サッカー日誌 / 2015年09月22日


2015年度サッカー殿堂入り(5)


鬼武健二さんの思い出

表彰式と記念パーティー
(9月10日 JFAハウス)

★広島出身、関西で活躍
 2015年度に日本サッカー殿堂入りした4人のうち、2人は慶応出身、2人は広島出身だった。
 慶応は松丸貞一さんと二宮寛さん、広島は下村幸男さんと鬼武健二さんである。
 慶応も、広島も、日本のサッカー史の中で重要な役割を果たしてきている。
 ぼく(牛木)個人としては、4人のなかでは、鬼武さんとの付き合いが、もっとも少なかった。
 というのは、鬼武さんは、広島出身で、主として関西のヤンマーで活躍されたからである。
 ぼくは、東京の新聞社のサッカー担当記者だったから、鬼武さんとの接触の機会は少なかった。
 しかし、早大のすぐれたプレーヤーとして、また、黄金時代のヤンマーの監督として、取材する機会はあったし、お世話になったこともある。

★多くの分野でユニークな功績
 今回の殿堂入りを機会に鬼武さんの業績を振りかえって、その業績が多くの分野にわたっていて、しかも、それぞれの分野でユニークな仕事をしていることを、改めて認識した。
 その中でも、1967年から1978年までヤンマーの監督を勤めていたときの業績は大きい。
 12年間に日本リーグで3回、天皇杯で3回優勝、リーグで
174試合に93勝している。
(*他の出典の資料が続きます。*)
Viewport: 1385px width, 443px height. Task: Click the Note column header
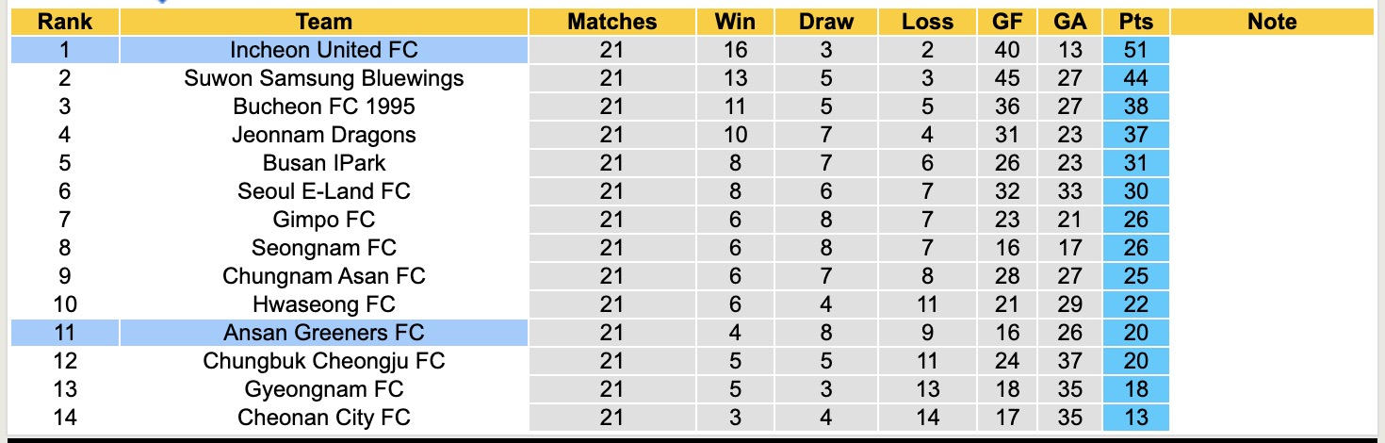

日本リーグの最多勝記録である。
 当時のヤンマーは「新興チーム」だった。
 1965年に「日本サッカーリーグ」を創設するとき、関西からは手を挙げるチームがなかった。
 そこで、それほど有力チームではなかったヤンマー・ディーゼルに、無理に加盟してもらったのである。
 そのため日本リーグ1年目の1965年は8チーム中7位、2年目の1966年は最下位と成績は悪かった。

★ブラジルから選手を招く
 3年目の1967年に鬼武さんが監督になった。
 そして、釜本邦茂などの新人を多量に補強した。
 また後期からブラジル出身のネルソン吉村を加えた。
 ブラジル選手の移入は、日本のサッカーで初めての、画期的なことだった。
 この強化でヤンマーは5位にあがり、1971年にブラジルからジョージ小林も加わって、初優勝する。
 こういう成果は、当時のヤンマーのオーナーだった山岡浩二郎さんと鬼武監督の協力によるものだったと、ぼくは推察している。
 そのほかにも、鬼武さんは、セレッソ大阪の創設、Jリーグ・チェアマンのときの若手育成システム作りなど、いろいろな立場で、それぞれユニークな仕事を残している。
 そういう業績の裏にあったはずの苦労が、あまり知られていないように思う。
 殿堂入りのパーティーの席上で「自叙伝を書いて歴史に残すべきだよ」と言ったら「そんな」と苦笑いしていた。